IPB

Welcome Guest ( Log In | Register )

 
Reply to this topicStart new topic
> Gear table extractor/converters, So that we don't have to manually type everything
Blade
post Mar 7 2008, 10:27 PM
Post #1


Runner
******

Group: Members
Posts: 3,009
Joined: 25-September 06
From: Paris, France
Member No.: 9,466



Ok, it's finally done.
You'll find everything here

SR4Light can be used to convert the PDF to HTML files. More info here.
Extractor.pl is used to convert the gear tables in the HTML files to XML files. It works with Augmentation but doesn't work with Arsenal (because most of the gear tables are images rather than text).
Gear-1.xml is the XML file extracted from Augmentation.
XMLToDae is used to convert the XML files into Daegann's Character Generator's .Dae files.

To use XMLToDae you'll need a Java Virtual Machine on your computer, chances are you already have one. If you can run the XMLToDae.jar file, you have one.

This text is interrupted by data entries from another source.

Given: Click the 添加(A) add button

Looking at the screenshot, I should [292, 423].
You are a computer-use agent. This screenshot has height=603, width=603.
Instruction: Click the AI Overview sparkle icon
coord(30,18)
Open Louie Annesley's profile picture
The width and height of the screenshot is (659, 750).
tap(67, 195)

Once inside the application, choose File->Open and choose the XML file you want to convert.
A popup window should appear. It appears each time there is a new category of item (GlobalType in the XML file) to ask you what kind of items are in this category in order to export the items to the right .dae file. For example in Augmentation, the first one is Cyberware, so you'll need to choose Cyberware.

You can choose to Export or Skip this category.

If you choose Export, you'll be back in the main window, where the details of each item is displayed. You can freely modify the fields. Once you're done press "Export Item" to export the item or "Skip item" to ignore it. Once you've exported (or skipped) all the items of a category, the data is saved in the .dae file according to your choice.
If you already have a .dae file of the same name in the directory where XMLToDae.jar is located, the item will be appended at the end of the file, if not a new file will be created.
If you quit before finishing a category, nothing will be saved.
Known bug: when starting a new category, the program will show you all the items you've already exported before the items of the new category. So right now the only way to do it is to convert a category, then close the program, start it again and skip the category you've already converted. I'll try to fix that if it's not too hard.

All items inside the same "GlobalType" in the XML file will be exported to the same .dae file. If you want some items to be exported to another .dae file, you'll have to move them inside the XML file.

I guess that covers it. If you've got any question feel free to ask. The source code is included in the zip file if anyone's interested. Feel free to do whatever you want with it.

Original post:

QUOTE
Recently I wanted to create a new character using Daegann's character generator, but the generator lacked Augmentation and Arsenal's gear.
I remember spending a lot of time manually adding most of SR4's BBB gear and I didn't want to do it again.
Then I realized that my SR PDF to HTML converter I could access the tables data in a format I could automatically parse to extract the data.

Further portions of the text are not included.